I never copied those, I copied some code pen animations,dud chomped on a rogue anchovie that had gotten burned in teh woodfired oven.
Why dont you shake down blankenfiddle and give me back my loft with the river views?.Neocities.

I mean far be it from me to question the government's methods, but when sacbatani is sitting pretty on the yuck yacht and Im scrounging for blueberries in the bargain bin, it just doesn't add up.

Ok, said one flatfoot to the other i'ts christmas eve, what say we go down to fifth avenue and take in the sights.
I want to tell santa my wish list.
as they approached, the flatfoot sat on Santas knee. So what do you want for christmas, you oversized BOI.
I want to get Sactabatni so we can all go home, said the fed. "MERRY CHRISTMAS!santa yowled, removing his cap to reveal the face of baloney billionaire Ramalamadingdong Sacbatani.

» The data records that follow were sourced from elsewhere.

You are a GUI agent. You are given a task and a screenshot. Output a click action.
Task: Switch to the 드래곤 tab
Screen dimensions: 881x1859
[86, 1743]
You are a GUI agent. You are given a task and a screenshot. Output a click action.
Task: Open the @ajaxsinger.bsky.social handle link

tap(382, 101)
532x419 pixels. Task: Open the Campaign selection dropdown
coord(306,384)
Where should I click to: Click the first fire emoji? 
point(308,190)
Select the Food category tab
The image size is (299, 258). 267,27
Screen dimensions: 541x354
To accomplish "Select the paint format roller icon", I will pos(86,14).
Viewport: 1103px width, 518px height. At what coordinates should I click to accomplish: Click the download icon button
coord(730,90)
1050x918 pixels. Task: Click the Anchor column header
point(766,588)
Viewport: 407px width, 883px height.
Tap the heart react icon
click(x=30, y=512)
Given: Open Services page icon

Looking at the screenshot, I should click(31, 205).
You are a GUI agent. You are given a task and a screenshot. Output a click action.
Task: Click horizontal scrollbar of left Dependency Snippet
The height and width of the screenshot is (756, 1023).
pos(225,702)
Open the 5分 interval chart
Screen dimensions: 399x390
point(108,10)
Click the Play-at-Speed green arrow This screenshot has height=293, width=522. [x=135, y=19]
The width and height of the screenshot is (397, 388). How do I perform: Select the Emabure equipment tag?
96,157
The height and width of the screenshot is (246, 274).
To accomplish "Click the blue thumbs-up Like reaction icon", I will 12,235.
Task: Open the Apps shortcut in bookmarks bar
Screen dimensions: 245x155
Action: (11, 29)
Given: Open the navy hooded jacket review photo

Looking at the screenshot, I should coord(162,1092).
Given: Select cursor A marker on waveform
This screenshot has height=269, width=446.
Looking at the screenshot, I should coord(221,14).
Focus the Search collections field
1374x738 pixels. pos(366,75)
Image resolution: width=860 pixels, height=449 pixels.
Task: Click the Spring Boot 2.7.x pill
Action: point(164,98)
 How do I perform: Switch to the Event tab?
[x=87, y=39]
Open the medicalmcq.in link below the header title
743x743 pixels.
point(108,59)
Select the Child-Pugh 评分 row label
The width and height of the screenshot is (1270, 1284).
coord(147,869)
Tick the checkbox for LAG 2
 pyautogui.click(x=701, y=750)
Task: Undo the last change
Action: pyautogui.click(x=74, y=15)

The feds were sick of doing everything by the book which is a pain in the buzzo and here by "the book" we don't mean the book of Kells, thats for dang sure. So they skipped due process and stuffed her in a pretrial holding cell at 1PP reserved for milk dud robbers like Harvey Weinstein.
O GAWD dud groaned, of all the gin joints in maroque do I have to end up with MR @METOO?
You dont have any dirt on billy or barry do you? Otherwise I'll have to ask you to remove that $5000 valentine cravat.

in a sprawling mansion in old westbury, sacbatani's new york accountant was punching in the last figures into the quickbooks like some horseshoe road ebenezer scrooge.